世界とは、貴方について書かれた書物である。

 今回は、「相手の言葉で導く」、です。



 貴方を導くには、わたしの言葉でも、誰かの言葉でもありません。



 考えてみると、そうなのではないですか。



 貴方は、貴方自身の言葉によって導かれている。



 貴方が信じているもの、すなわち、貴方自身の言葉が、貴方を導くのです。



 だから、わたしが貴方を導くには、貴方自身の言葉を用いなくてはなりません。



 貴方が信じているものにフォーカスして、貴方が信じるものに基づいて、貴方のうちに語り掛けなくてはならないのです。

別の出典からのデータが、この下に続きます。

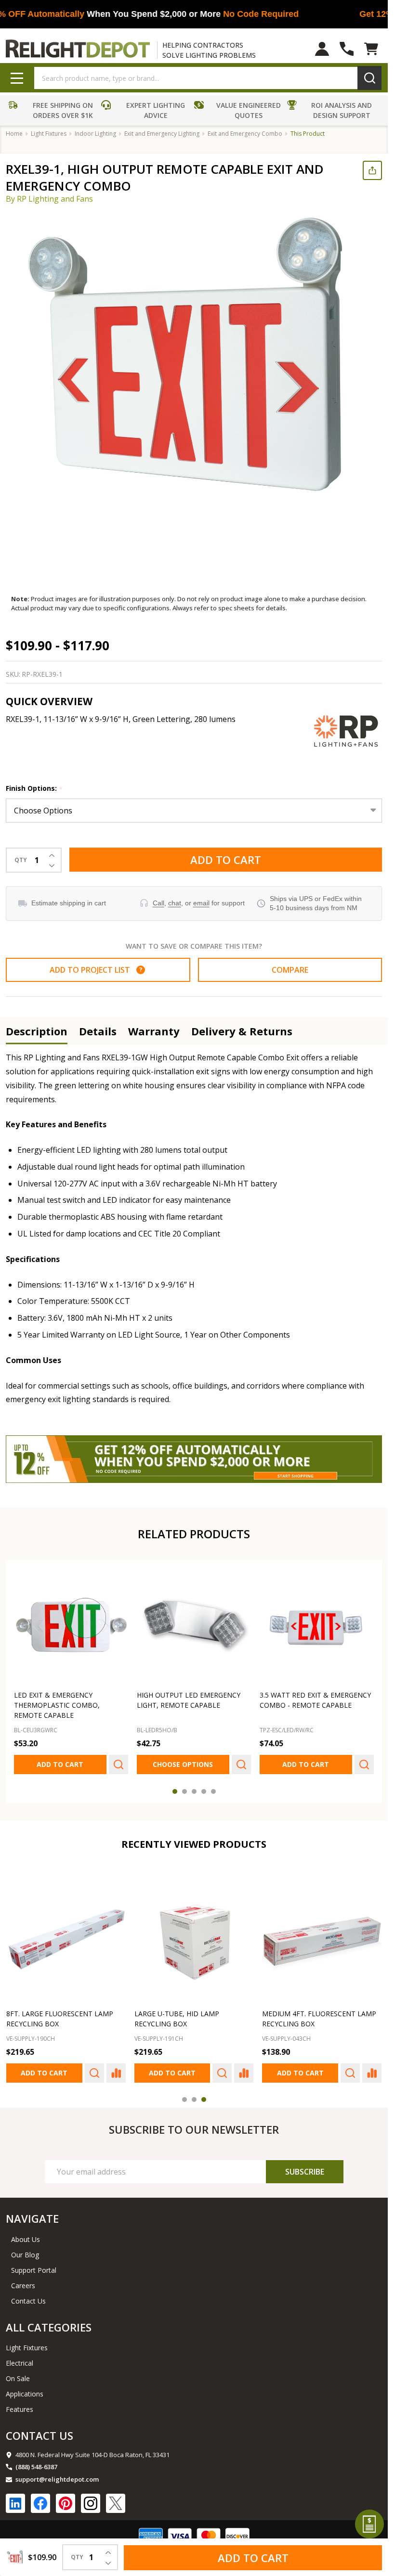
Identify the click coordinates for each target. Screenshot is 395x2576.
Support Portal (33, 2270)
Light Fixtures (27, 2347)
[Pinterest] (65, 2503)
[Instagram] (90, 2503)
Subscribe (304, 2171)
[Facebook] (40, 2503)
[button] (52, 111)
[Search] (369, 78)
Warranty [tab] (154, 1031)
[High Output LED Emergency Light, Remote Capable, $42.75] (194, 1626)
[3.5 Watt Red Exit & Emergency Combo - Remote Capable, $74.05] (317, 1626)
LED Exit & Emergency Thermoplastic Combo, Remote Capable (57, 1705)
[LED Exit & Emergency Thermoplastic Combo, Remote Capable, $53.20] (71, 1626)
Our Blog (25, 2254)
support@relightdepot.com (57, 2479)
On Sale (18, 2378)
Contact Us (28, 2301)
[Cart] (371, 49)
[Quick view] (118, 1764)
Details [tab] (98, 1031)
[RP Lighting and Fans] (346, 731)
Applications (24, 2393)
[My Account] (322, 49)
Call (158, 903)
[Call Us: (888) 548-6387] (346, 49)
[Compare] (116, 2072)
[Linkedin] (15, 2503)
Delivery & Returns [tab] (241, 1031)
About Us (25, 2239)
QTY (20, 860)
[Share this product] (372, 170)
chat (174, 903)
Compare (290, 970)
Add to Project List (96, 970)
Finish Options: (34, 789)
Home (14, 133)
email (201, 903)
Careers (23, 2285)
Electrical (19, 2363)
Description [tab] (36, 1031)
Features (19, 2409)
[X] (115, 2503)
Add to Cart (225, 859)
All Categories (49, 2327)
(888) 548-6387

 それをわたしの言葉で言おうとするから、無理が生じてしまうのです。



 わたしの言葉にしたがおうとしないので、貴方をさまざまに責めさいなんでしまうのです。



 それは、貴方のことを理解していないからです。


 貴方のことを理解しないで、貴方をしたがわせようとするのは、言葉の暴力です。


 わたしは、貴方の言葉に耳を傾けなくてはなりません。



 貴方がなにを基にして、自分をはぐくんできたかに気づかなくてはなりません。



 貴方が自分自身を導く貴方自身の言葉をおぎなう以上のことをしてはいけません。



 わたしが貴方にすることは、貴方の言葉が、貴方自身に通じやすいようにするだけです。



 貴方はなにを自分に求めていますか。



 貴方はどのように生きようとしていますか。



 そして、わたしに出来ることはなんですか。



 また、もし貴方が、自分の思いを伝えたい人がいたら、その人をはぐくんでいる言葉にフォーカスしてあげてください。



 そして、その人が自分の言葉にしたがって行けるように助けてあげるのです。